Throughout history, words have mattered. Thomas Jefferson's words helped launch a new republic. Adolf Hitler's words led to World War II and 20 million deaths. John Kennedy's words challenged Americans to put men on the moon. Franklin Roosevelt's words helped reassure Americans despondent because of the Great Depression. Abraham Lincoln's words redefined the Union's war goals and defined the principles of American democracy.

Because words matter, they should be chosen carefully.

Thursday, October 18, 2018

What has happened is not amusing

One of the transformative books I've read and frequently recommended to others is Neil Postman's "Amusing Ourselves to Death." It is an indictment of television programming and the American public's complicit debasing of American culture and politics through mass media.

Writing in the early 1980s, Postman was disturbed with what was passing as entertainment on the pervasive, ubiquitous television set, which was replacing cogent conversation, reading, and personal relationships.
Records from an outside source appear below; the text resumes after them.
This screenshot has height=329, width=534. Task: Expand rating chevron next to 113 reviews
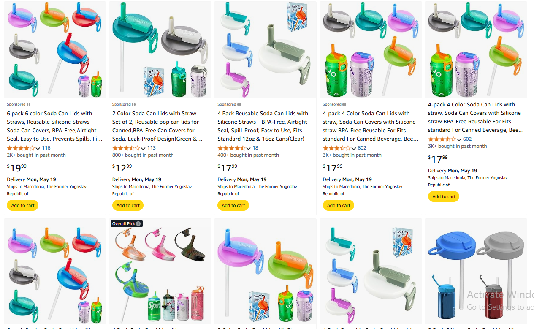[x=143, y=148]
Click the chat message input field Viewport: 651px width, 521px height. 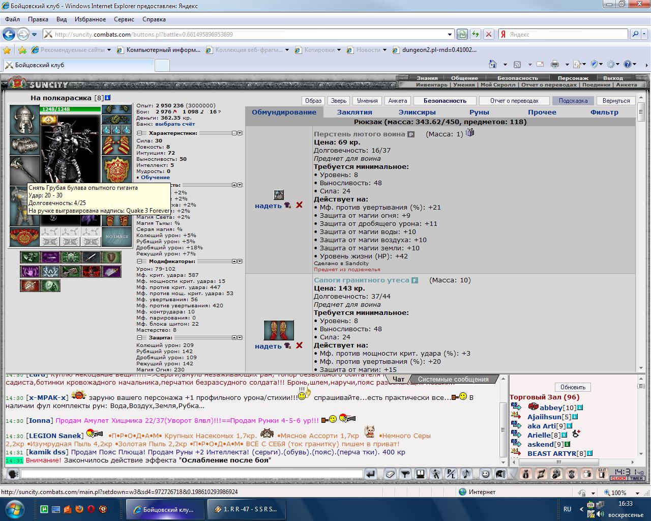192,474
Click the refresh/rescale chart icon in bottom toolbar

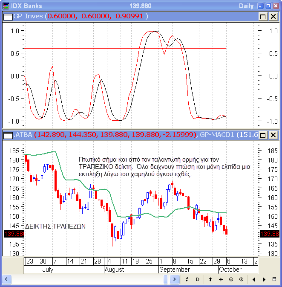[187, 279]
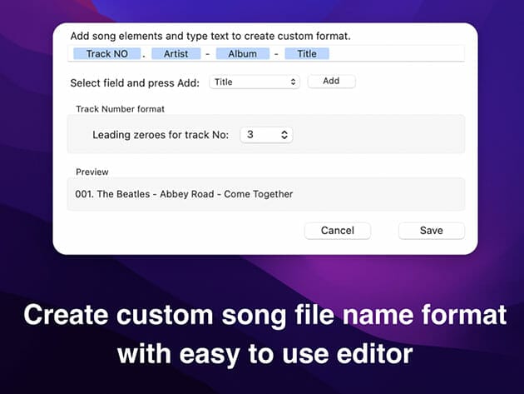Screen dimensions: 524x394
Task: Select the Album token in format field
Action: 243,53
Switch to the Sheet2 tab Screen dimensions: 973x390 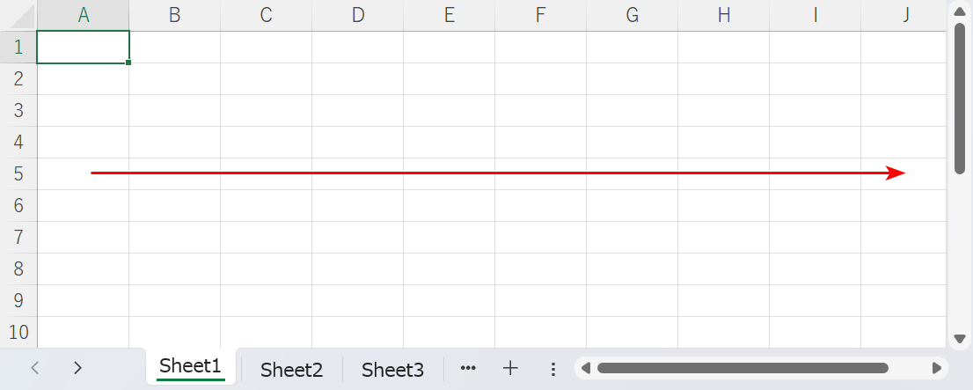tap(291, 369)
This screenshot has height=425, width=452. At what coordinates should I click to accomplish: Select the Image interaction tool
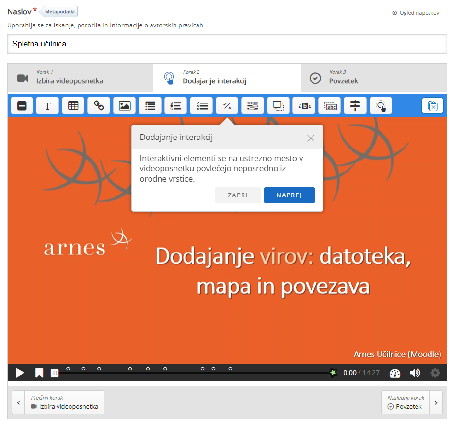click(125, 106)
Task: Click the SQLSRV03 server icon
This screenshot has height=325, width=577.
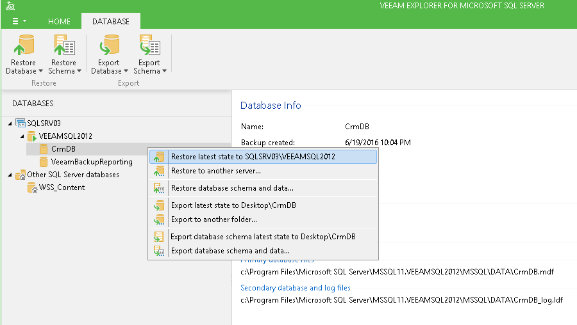Action: (x=21, y=123)
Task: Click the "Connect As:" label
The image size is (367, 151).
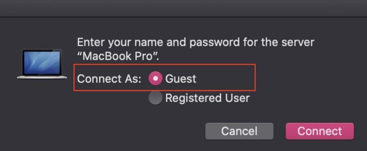Action: pyautogui.click(x=109, y=78)
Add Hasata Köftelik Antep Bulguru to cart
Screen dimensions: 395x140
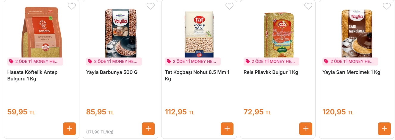click(69, 129)
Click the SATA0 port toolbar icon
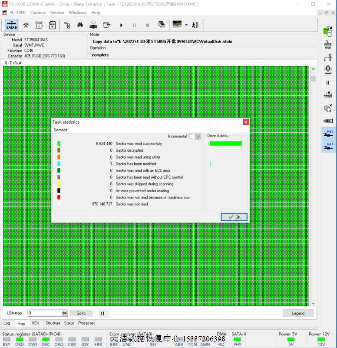The width and height of the screenshot is (337, 348). point(12,25)
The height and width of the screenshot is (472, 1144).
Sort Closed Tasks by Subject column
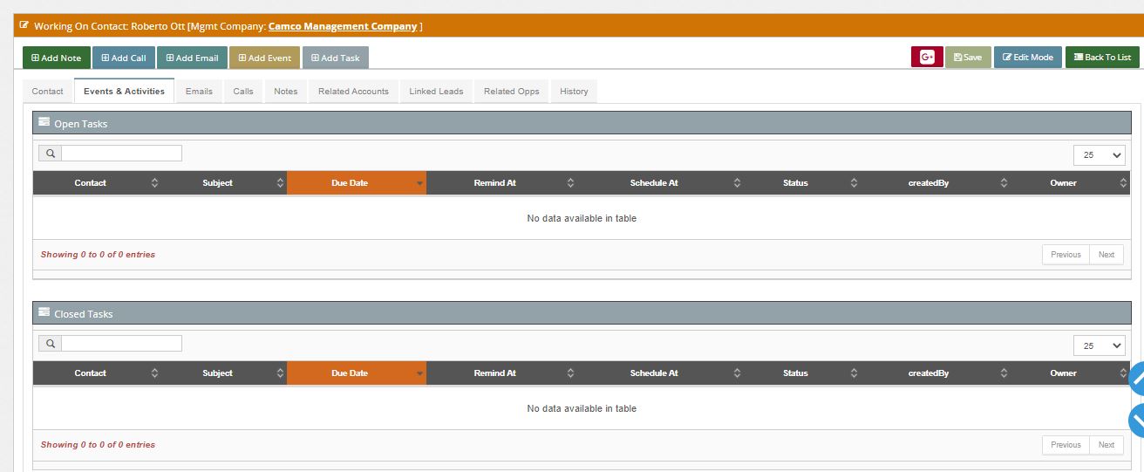coord(226,373)
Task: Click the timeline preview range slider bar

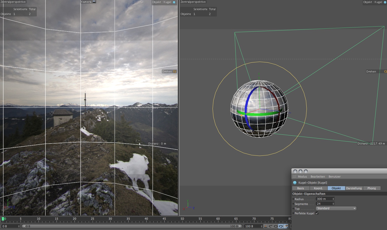Action: click(132, 226)
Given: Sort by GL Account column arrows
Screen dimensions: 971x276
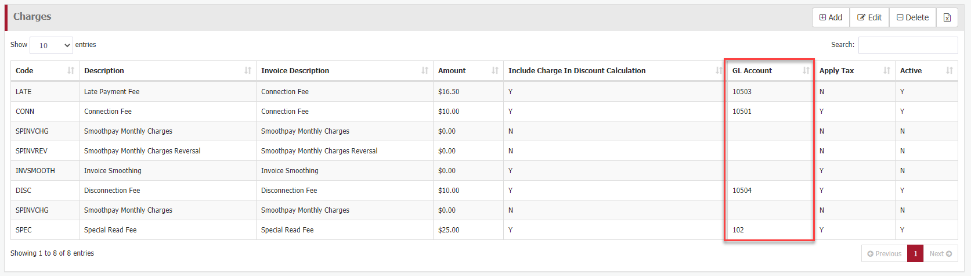Looking at the screenshot, I should (806, 70).
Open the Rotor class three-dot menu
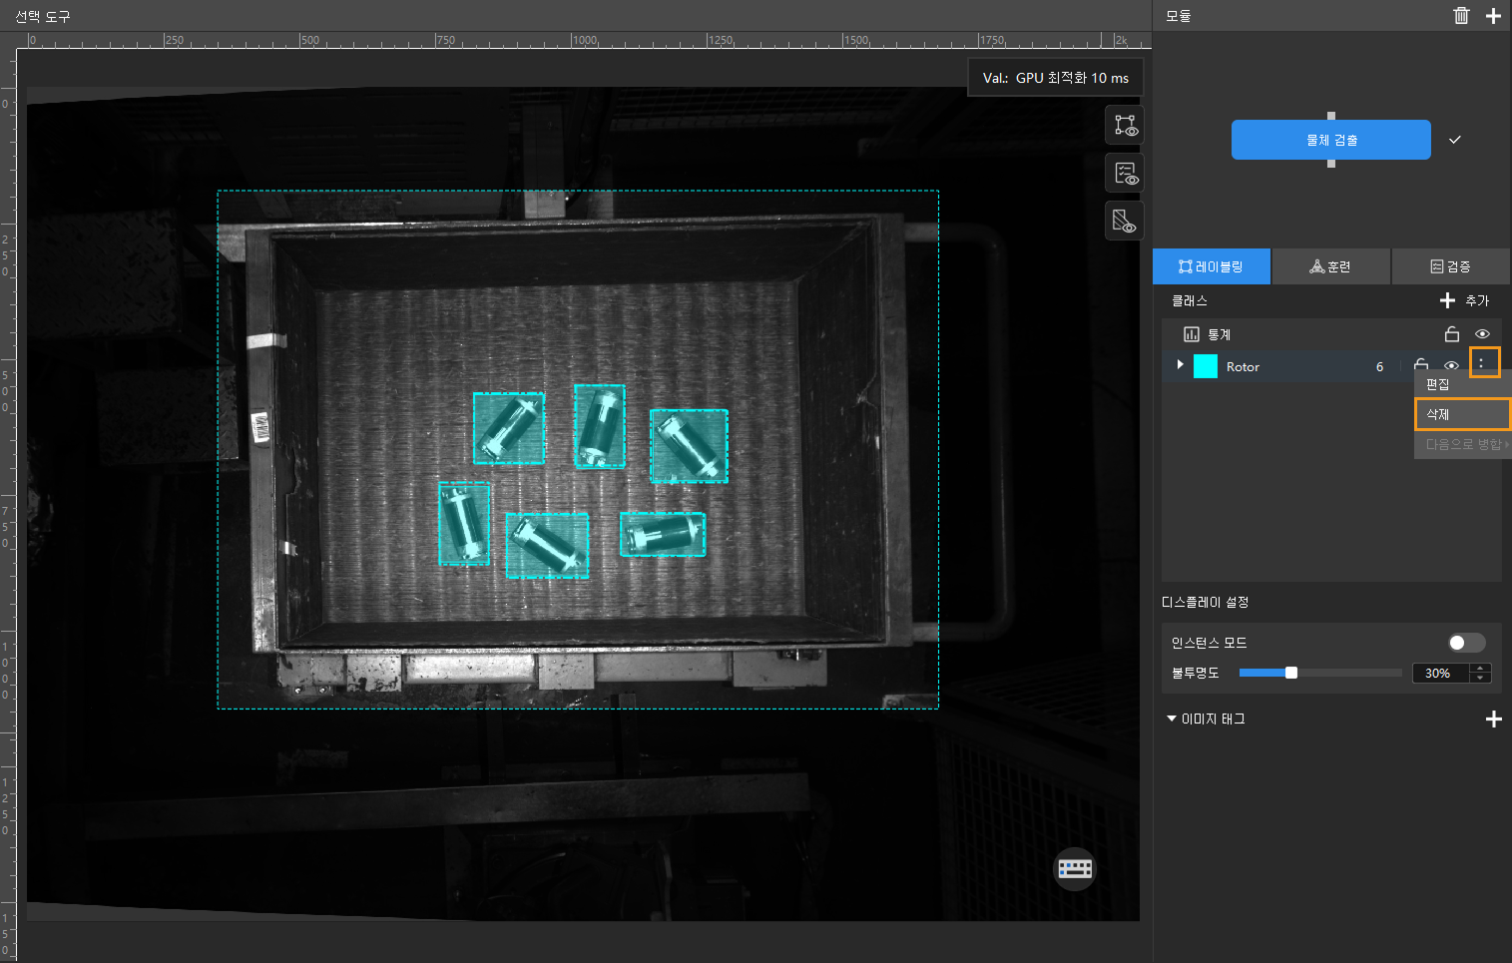Image resolution: width=1512 pixels, height=963 pixels. coord(1481,363)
Postman warned of this in an age before cable services offered hundreds of "entertainment" options that had Americans hypnotized by such choices as "Survivor," "The Bachelor," "The Bachelorette," "Naked and Afraid," "The Apprentice," and so forth.

I was wondering what Postman might think of the 2016 presidential election and television's impact on the most important office in the nation. The selection of a television "reality show" star to run this nation of 300 million is in line with Postman's apocalyptic view of the future for an American populace entranced by the ridiculousness of watching people savagely compete for a job, a romantic date, a cash prize, or a chance to survive. When more Americans know the names of the "Friends" stars than know the names of their senators, governors and congressmen, society has gone wrong.

I recently found that my concern about Postman's view of 21st century American politics has already been noted by Postman's son. A 2017 article in The Guardian reveals that Postman's son had the same concerns I did about television culture's influence in the 2016 election.

It didn't have to be this way. A utopian novel of the 19th century, "Looking Backward" by Edward Bellamy, predicted a much more favorable (and even less realistic?) view of the future. In Bellamy's 19th century view of the future, automation would give Americans nearly unlimited leisure time, which the public would use to read, study, learn and uplift themselves and their communities. Although Bellamy could not predict the advent of cable television or the internet, he did foresee a means of connecting American homes to quality programming via a kind of audio tube that would pipe concerts and great lectures into every home.

That's a far cry from what free enterprise, democratic government and public choices actually gave us. I read "Looking Backward" as background for an editorial writer's conference in the early 1980s. I read "Amusing Ourselves to Death" at the suggestion of a newspaper contact a few years later. Their views of the future could not have been more different. We are living with a world that is amusing itself to death.